Should pot users carry Naloxone? London's medical health officer says yes
The urine of people who say they've only used pot has tested positive for fentanyl, health officials warn
Pot users should carry Naloxone kits in case their marijuana is laced with fentanyl, Middlesex-London Health Unit Medical Officer of Health Chris Mackie says.
Mackie issued the warning after fentanyl was found in the urine of heroin and marijuana users who were being screened at the Addiction Services Thames Valley Suboxone Clinic in July, health officials said.
But one man who tested positive for fentanyl at that clinic last week tells CBC News he's never used the drug, and he didn't test positive for marijuana, either.
"In my case, I've had easily half a dozen false positives," said David Cowen, a patient of the Suboxone clinic where people tested positive for fentanyl.
"They say it's probably in your marijuana, or they think you're actually using the drug. I've never used that in my life, and I also don't smoke marijuana, so I know it's wrong."
Mackie said people often misrepresent what they take. The drug lab, at St. Joe's, is very reputable, he said.
But Cowen said it's wrong for health officials to cause panic about pot, a drug half of Canadians say they've used at some point in their lives.
"It's very inflammatory. It's not logical for someone to be lacing very expensive [fentanyl in] pot. It's just inflammatory and it's not true. It's going to make parents very worried," Cowen said. "I don't have a bone to pick.

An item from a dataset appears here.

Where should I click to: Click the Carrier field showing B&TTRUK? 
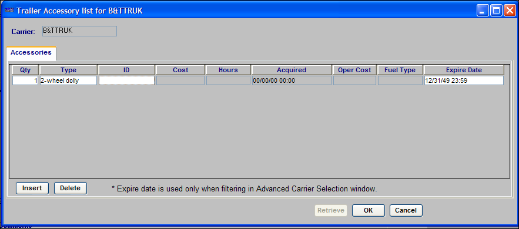(x=79, y=31)
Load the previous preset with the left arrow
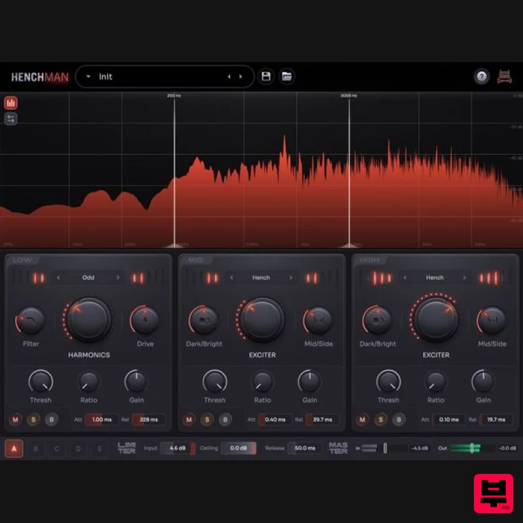The width and height of the screenshot is (523, 523). [229, 76]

It just kind of blows me away.
'A very disturbing finding'
But Mackie said parents should be worried — as should casual drug users.
"It's a very disturbing finding because a whole new subset of people who are using drugs could be exposed to a very dangerous chemical," Mackie said.

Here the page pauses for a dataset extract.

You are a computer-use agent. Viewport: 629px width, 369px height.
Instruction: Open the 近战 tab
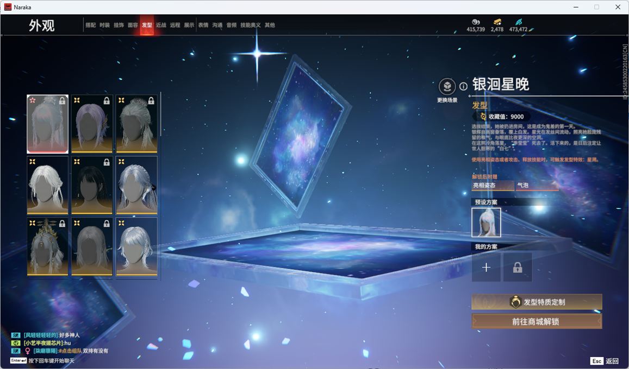pyautogui.click(x=161, y=25)
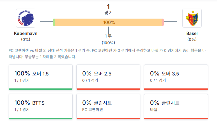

"We have multiple people who are saying this is happening."
It's unknown if the fentanyl was found in pot that was smoked or eaten.
Suboxone is a drug therapy for recovering opioid addicts. The Suboxone clinic's Dr. Ken Lee said it looks like dealers are adding fentanyl to other drugs.

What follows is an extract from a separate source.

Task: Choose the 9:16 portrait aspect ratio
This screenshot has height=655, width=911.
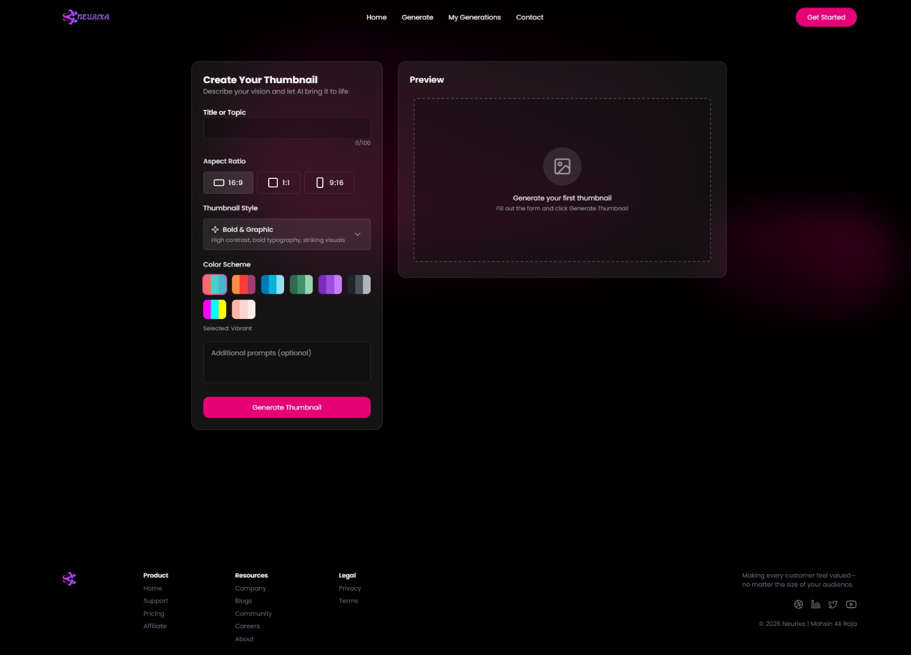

And Mackie told CBC's London Morning he's worried that the laced drugs could seriously harm someone who is not expecting it.
"This is very, very concerning. A whole new level of drug user, people who are not hardcore users, are not experiences with fentanyl or opioids at all are going to be exposed. I'm really worried that some young person who thinks they're just experimenting is gong to end up taking an overdose of something that kills them."